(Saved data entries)
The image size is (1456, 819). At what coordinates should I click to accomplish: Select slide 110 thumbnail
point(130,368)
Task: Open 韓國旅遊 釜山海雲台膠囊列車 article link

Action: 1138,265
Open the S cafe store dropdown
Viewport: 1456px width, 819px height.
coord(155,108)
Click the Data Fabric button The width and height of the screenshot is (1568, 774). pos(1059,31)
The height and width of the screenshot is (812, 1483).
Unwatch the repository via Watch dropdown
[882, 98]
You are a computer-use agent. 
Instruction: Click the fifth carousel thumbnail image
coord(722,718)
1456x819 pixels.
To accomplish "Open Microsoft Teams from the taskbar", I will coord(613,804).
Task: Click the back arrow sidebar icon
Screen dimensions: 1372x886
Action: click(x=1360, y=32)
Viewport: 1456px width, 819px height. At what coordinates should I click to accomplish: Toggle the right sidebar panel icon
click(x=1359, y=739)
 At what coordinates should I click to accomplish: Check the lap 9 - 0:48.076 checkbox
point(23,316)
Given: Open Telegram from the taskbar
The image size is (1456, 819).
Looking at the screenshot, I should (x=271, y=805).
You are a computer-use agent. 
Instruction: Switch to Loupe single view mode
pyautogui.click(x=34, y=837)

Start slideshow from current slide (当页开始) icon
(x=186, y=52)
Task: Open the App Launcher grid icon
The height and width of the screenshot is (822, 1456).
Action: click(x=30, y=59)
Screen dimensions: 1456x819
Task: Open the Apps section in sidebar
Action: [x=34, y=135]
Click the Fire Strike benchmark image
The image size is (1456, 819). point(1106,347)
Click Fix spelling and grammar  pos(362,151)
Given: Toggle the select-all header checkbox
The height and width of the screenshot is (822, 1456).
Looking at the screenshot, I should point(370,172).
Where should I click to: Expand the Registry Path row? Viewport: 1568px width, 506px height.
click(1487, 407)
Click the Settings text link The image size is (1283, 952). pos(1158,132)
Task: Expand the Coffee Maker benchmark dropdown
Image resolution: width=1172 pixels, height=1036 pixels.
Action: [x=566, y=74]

» What the task asks
Where in the records does the string "taskbar" appear? Copy every line that has it.

» Output of the exercise
To accomplish "Open Microsoft Teams from the taskbar", I will coord(613,804).
Given: Open Telegram from the taskbar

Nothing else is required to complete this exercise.